Les acteurs du Discours d’un Roi ont également été anoblis par la reine : Colin Firth, qui incarne George VI, en 2011, et Helena Bonham Carter, qui non seulement joue sa femme, Elizabeth Bowes-Lyon (la mère d’Elizabeth II, par conséquent), mais également la sœur cadette de l’actuelle reine dans les saisons 3 et 4 de The Crown, en 2012.

Il est bon d’incarner la reine à l’écran. Ainsi Helen Mirren, qui l’incarne dans The Queen (voir plus haut), est-elle anoblie en 2003, soit… trois ans avant le film de Stephen Frears ! Ce n’est cependant pas le cas d’Emma Thompson qui reçoit les honneurs de la Couronne en 2018, six ans après avoir prêté ses traits à la reine dans l’épisode 8 de la série Playhouse Presents.

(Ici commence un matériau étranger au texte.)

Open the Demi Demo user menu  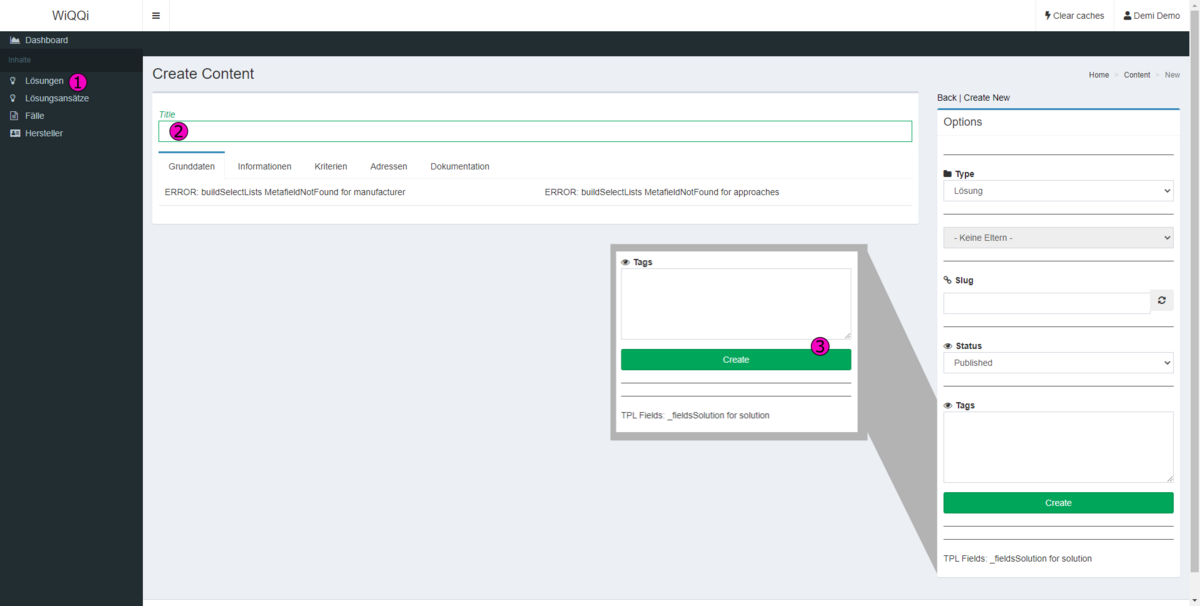1151,16
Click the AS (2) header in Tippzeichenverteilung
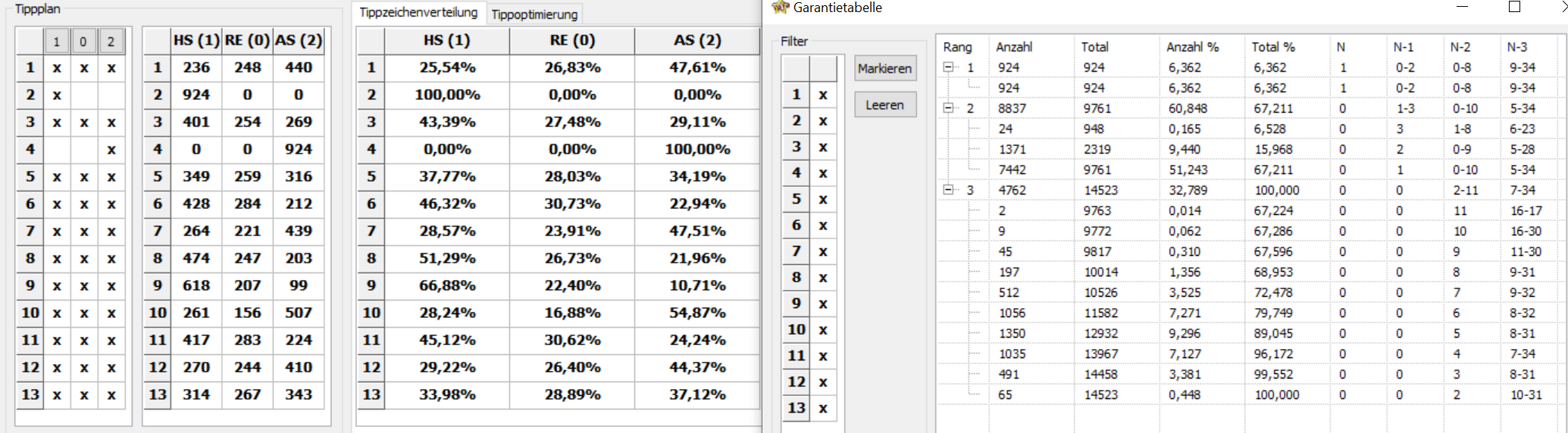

Mais faut-il incarner la famille royale ou être au service de sa Majesté pour recevoir de nobles honneurs ? Évidemment non ! Parmi la longue liste des anoblis, au fil des nombreuses années, nous pouvons citer Alec Guiness (1959), Margaret Rutherford (1967), Sidney Poitier (1974), Alfred Hitchcock (1980), David Lean (1984), Anthony Hopkins (1993), Diana Rigg (1994), Ian Holm (1998), Elizabeth Taylor (1999), Julie Andrews (1999), Michael Caine (2000), Ridley Scott (2003), Christopher Lee (2009), Kenneth Branagh (2012), Angela Lansbury (2014), Kristin Scott Thomas (2015), Olivia de Havilland (2017, à… 101 ans !), Sam Mendes (2019)…

Cette liste déjà prestigieuse n’a ainsi cessé de s’allonger tout au long du règne de l’inépuisable Elizabeth II, mais cette fois-ci, le rideau est définitivement tombé. Il appartient au nouveau roi Charles III de prendre désormais le relais.

Maïlys GELIN

.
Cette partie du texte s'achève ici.